In the entries below, find the line with "Given: Open the question marks mystery banner" and the line with "Task: Export the report to Excel icon". Repeat exactly everything between them, those two lines included, but not the pictures.
++++++++++
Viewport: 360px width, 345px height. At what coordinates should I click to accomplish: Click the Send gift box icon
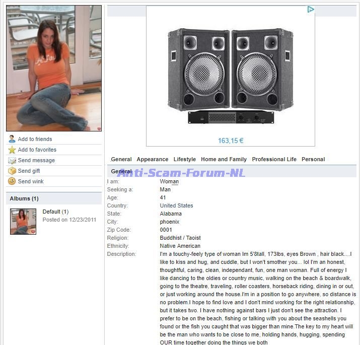(12, 171)
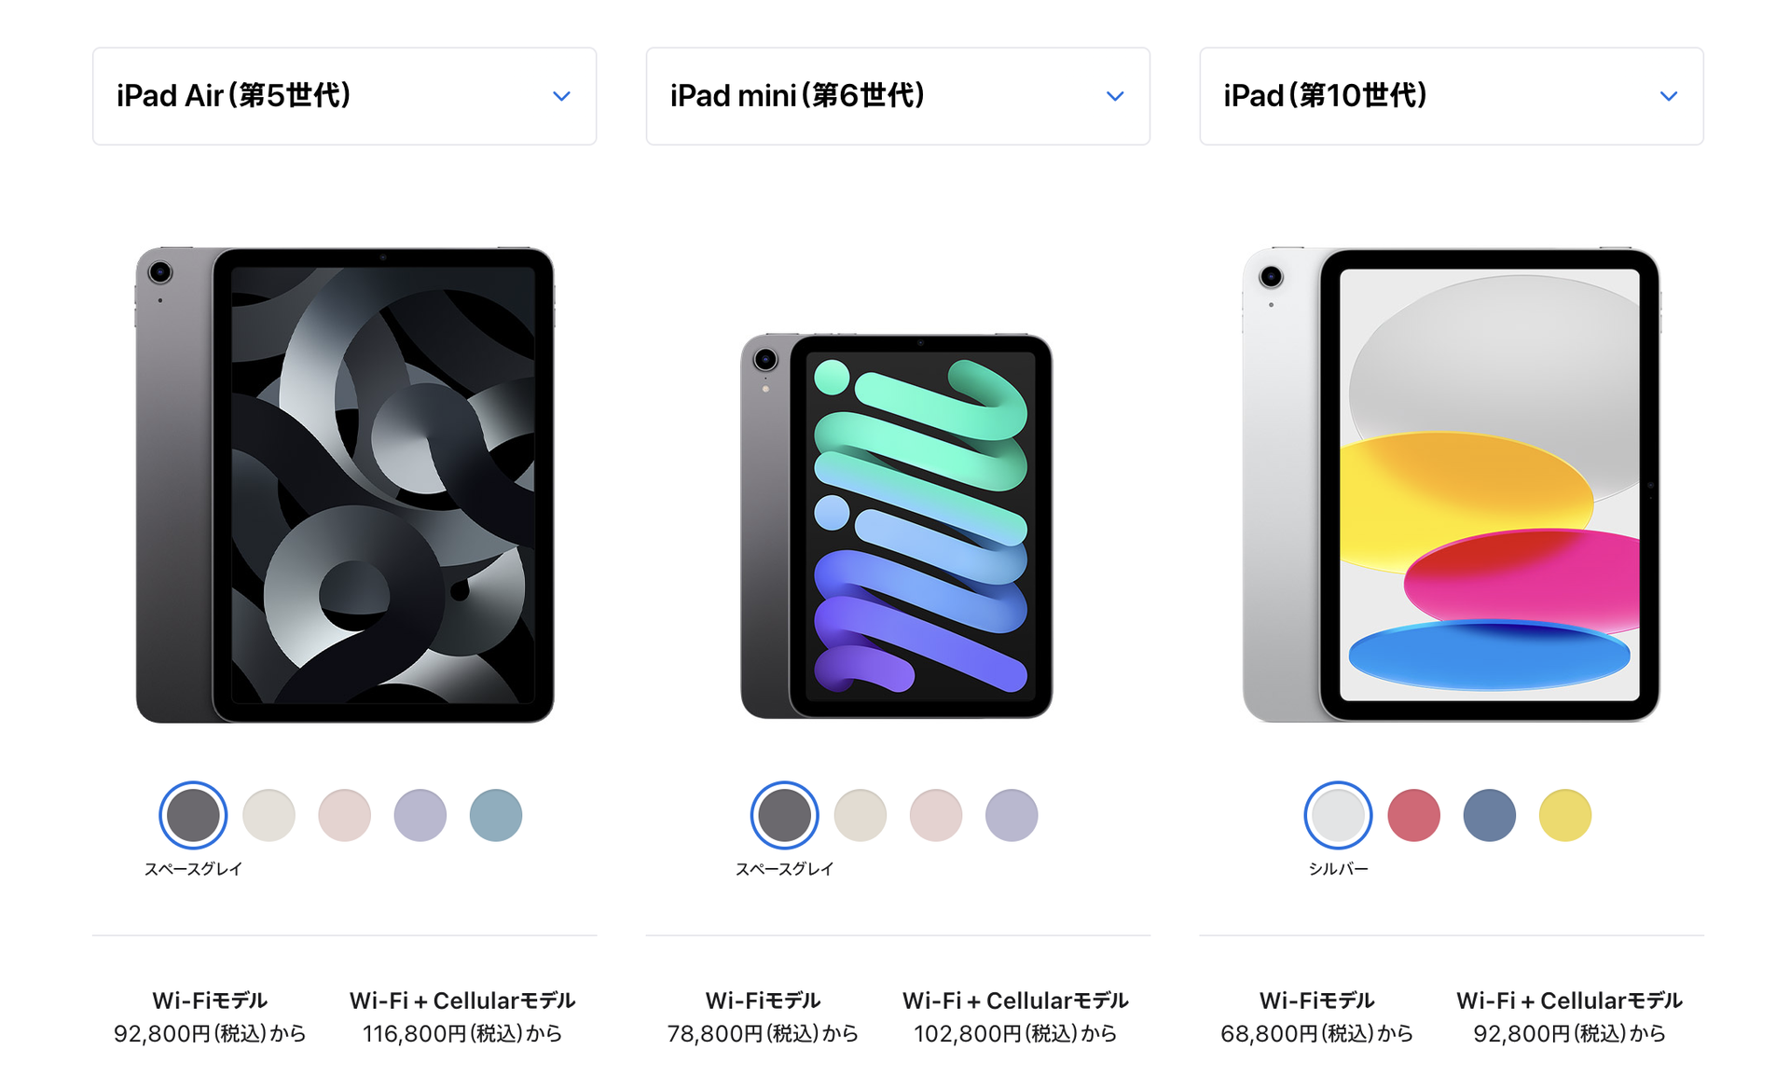Click the blue chevron beside iPad Air (第5世代)

pyautogui.click(x=561, y=96)
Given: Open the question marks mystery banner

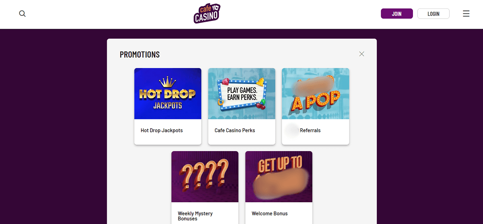Looking at the screenshot, I should pyautogui.click(x=205, y=176).
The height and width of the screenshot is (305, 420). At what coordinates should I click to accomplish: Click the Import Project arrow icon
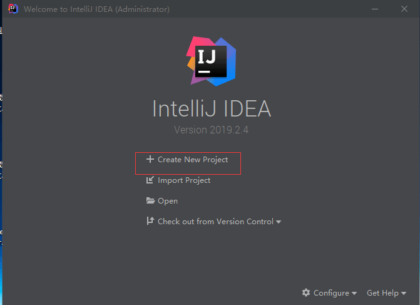coord(150,180)
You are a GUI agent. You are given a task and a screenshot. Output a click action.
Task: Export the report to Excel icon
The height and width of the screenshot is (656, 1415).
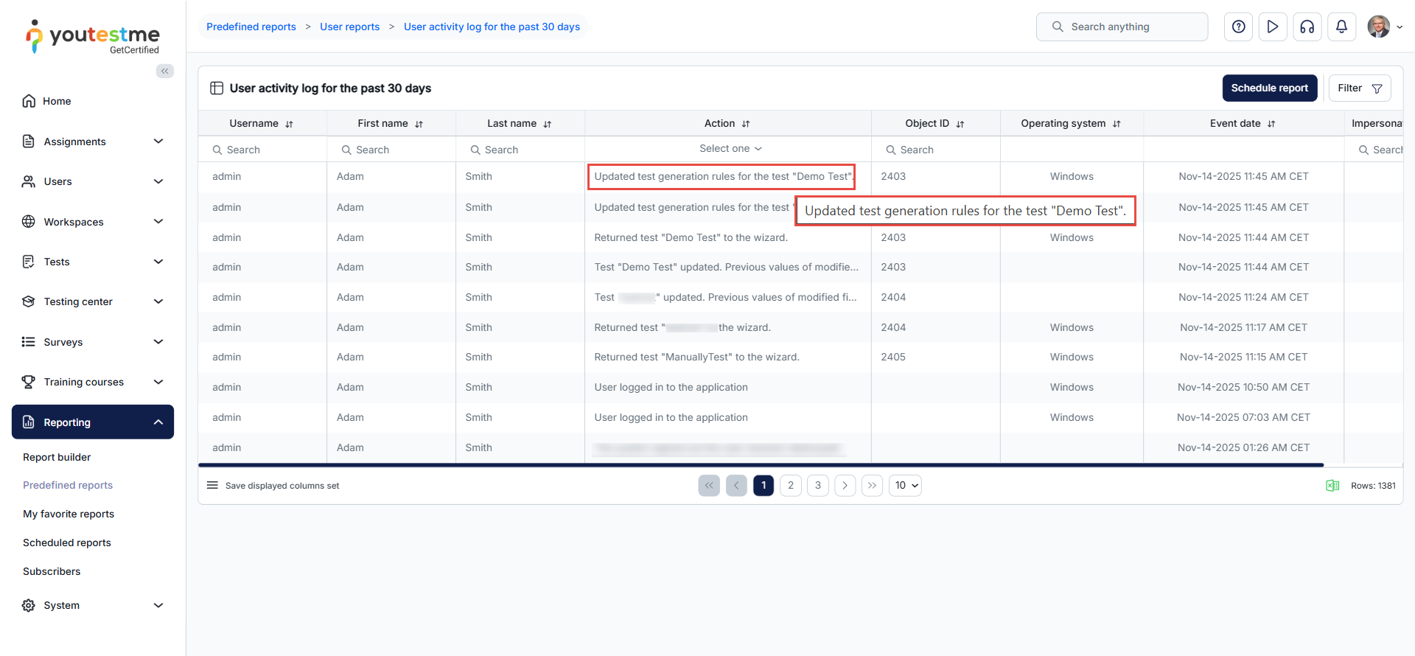point(1332,486)
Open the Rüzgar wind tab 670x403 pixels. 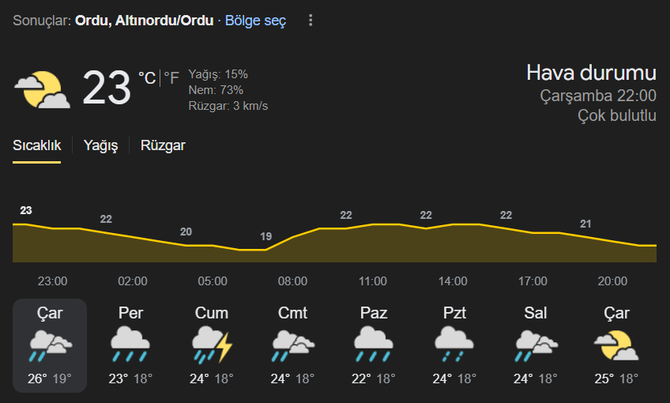coord(163,145)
++++++++++
**ANSWER TO THIS PROBLEM**
Given: Open the question marks mystery banner

Looking at the screenshot, I should pyautogui.click(x=205, y=176).
The height and width of the screenshot is (305, 420). At what coordinates should I click to accomplish: Click the Import Project arrow icon
coord(150,180)
You are a GUI agent. You are given a task and a screenshot. Output a click action.
Task: Export the report to Excel icon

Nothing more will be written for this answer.